Effects of automated transcription quality on non-native speakers' comprehension in real-time computer-mediated communication

  • Authors:
  • Yingxin Pan;Danning Jiang;Lin Yao;Michael Picheny;Yong Qin

  • Affiliations:
  • IBM Research-China, Beijing, China;IBM Research-China, Beijing, China;Chinese Academy of Science,, Beijing, China;IBM Research - Watson, Yorktown Heights, USA;IBM Research- China, Beijing, China

  • Venue:
  • Proceedings of the SIGCHI Conference on Human Factors in Computing Systems
  • Year:
  • 2010

Quantified Score

Hi-index 0.01

Visualization

Abstract

Real-time transcription has been shown to be valuable in facilitating non-native speakers' comprehension in real-time communication. Automated speech recognition (ASR) technology is a critical ingredient for its practical deployment. This paper presents a series of studies investigating how the quality of transcripts generated by an ASR system impacts user comprehension and subjective evaluation.

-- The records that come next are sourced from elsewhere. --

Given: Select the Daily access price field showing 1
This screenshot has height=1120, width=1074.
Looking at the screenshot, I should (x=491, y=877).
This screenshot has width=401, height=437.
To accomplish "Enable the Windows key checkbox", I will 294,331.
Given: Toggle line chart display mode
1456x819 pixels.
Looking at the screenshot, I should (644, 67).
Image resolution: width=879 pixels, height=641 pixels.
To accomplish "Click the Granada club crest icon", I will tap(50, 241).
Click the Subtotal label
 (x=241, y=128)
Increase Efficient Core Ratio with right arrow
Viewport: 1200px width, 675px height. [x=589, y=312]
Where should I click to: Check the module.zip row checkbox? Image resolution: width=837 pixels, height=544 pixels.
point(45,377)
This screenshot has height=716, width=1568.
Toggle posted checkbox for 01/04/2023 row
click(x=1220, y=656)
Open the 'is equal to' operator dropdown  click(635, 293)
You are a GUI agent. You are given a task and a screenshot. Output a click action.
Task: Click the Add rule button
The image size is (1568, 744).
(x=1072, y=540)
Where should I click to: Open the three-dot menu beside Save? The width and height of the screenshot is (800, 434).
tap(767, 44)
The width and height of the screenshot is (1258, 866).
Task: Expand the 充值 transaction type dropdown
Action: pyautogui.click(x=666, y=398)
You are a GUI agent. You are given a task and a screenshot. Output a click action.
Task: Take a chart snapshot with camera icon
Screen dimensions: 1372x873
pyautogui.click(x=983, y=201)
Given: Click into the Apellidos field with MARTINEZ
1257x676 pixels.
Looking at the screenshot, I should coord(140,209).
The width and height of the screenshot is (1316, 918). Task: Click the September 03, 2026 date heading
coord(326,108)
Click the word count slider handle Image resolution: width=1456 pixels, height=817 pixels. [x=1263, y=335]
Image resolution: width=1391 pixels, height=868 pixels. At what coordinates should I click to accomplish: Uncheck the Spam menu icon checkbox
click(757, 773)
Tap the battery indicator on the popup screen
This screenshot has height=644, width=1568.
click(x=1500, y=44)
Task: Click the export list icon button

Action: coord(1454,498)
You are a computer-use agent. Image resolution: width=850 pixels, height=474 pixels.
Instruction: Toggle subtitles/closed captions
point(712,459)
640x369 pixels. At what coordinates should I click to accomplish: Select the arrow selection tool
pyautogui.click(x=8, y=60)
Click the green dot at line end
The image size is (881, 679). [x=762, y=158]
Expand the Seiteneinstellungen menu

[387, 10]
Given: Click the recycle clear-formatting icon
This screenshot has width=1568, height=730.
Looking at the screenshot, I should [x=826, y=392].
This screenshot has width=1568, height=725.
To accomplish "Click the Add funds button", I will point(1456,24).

Experiments are first presented comparing performance across three different transcription conditions: no transcript, a perfect transcript, and a transcript with Word Error Rate (WER) =20%. We found 20% WER was the most likely critical point for transcripts to be just acceptable and useful. Then we further examined a lower WER of 10% (a lower bound for today's state-of-the-art systems) employing the same experimental design. The results indicated that at 10% WER comprehension performance was significantly improved compared to the no-transcript condition. Finally, implications for further system development and design are discussed.